▸ Your task: Reproduce the following lines verbatim, without any changes.

▸ Supplied data:
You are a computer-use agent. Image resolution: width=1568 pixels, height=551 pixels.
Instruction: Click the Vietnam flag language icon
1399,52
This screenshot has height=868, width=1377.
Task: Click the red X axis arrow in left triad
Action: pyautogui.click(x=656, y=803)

▸ Final answer:
You are a computer-use agent. Image resolution: width=1568 pixels, height=551 pixels.
Instruction: Click the Vietnam flag language icon
1399,52
This screenshot has height=868, width=1377.
Task: Click the red X axis arrow in left triad
Action: pyautogui.click(x=656, y=803)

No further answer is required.